In the present study, use of the steroid dexamethasone improved pain very slightly but consistently across the first several days after surgery, and blunted the "pain peak" seen around the fourth or fifth day (Figure 1). Patients use slightly less codeine after the third day, and can substitute acetaminophen as an analgesic, which lessens the potential for narcotic side effects (Figure 2). None of these findings are statistically significant because the group is small. We chose a clinically significant difference of 2 cm on the VAS in our initial sample size calculation, which would be considered reasonable in biomedical research. However, if patients knew that this treatment would reduce their pain by only 10% (as seen in our figures where the average difference is about 1 cm on the 10-cm VAS) over the first several days after surgery, would they opt for it?
Our treatment group also required less narcotic analgesic in the recovery room. Using analgesic doses administered by a third party is not a valid way of measuring pain since confounding factors exist,17 so we do not attach undue importance to this finding. This finding does suggest, however, that further study of steroid effect in the first 12 hours after surgery would be warranted. This is also important to examine since there is a trend to outpatient tonsillectomy. Splinter and Roberts6 noted that each episode of vomiting in the recovery room delayed outpatient discharge in their group by 13 minutes. Vomiting is increased with more narcotic doses, so pain may influence emesis in this way.

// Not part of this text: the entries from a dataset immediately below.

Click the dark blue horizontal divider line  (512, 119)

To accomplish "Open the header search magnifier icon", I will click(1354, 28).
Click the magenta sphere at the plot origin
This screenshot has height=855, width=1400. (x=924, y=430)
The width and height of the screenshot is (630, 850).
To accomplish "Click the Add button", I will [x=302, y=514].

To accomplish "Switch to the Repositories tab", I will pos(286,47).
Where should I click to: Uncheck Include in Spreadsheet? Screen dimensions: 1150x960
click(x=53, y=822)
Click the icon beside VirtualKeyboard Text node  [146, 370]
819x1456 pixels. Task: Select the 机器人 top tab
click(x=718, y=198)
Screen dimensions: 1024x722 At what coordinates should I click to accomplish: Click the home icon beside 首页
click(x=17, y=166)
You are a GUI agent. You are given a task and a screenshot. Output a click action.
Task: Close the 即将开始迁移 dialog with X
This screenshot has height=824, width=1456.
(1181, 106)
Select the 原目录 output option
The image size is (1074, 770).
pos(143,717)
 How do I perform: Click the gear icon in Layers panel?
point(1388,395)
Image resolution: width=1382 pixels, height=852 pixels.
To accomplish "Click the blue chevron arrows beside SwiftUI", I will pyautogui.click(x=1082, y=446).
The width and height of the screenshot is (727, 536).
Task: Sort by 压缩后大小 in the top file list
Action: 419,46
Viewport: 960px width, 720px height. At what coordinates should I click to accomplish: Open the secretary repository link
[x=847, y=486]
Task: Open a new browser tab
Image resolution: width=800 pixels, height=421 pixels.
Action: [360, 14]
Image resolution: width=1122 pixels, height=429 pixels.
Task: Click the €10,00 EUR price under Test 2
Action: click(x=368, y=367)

In this study of nonpediatric patients undergoing electrocautery tonsillectomy, a 20-mg dose of intravenous dexamethasone given intraoperatively was shown to only slightly reduce pain over the first 10 days after surgery. Until evidence becomes available that there is a measurable risk to using a single dose of steroid, the benefit probably outweighs the risk of this practice. Patients should be advised that this potential risk exists with steroid administration but that its use may result in this small amelioration in the postoperative pain experience.
Accepted for publication May 20, 1999.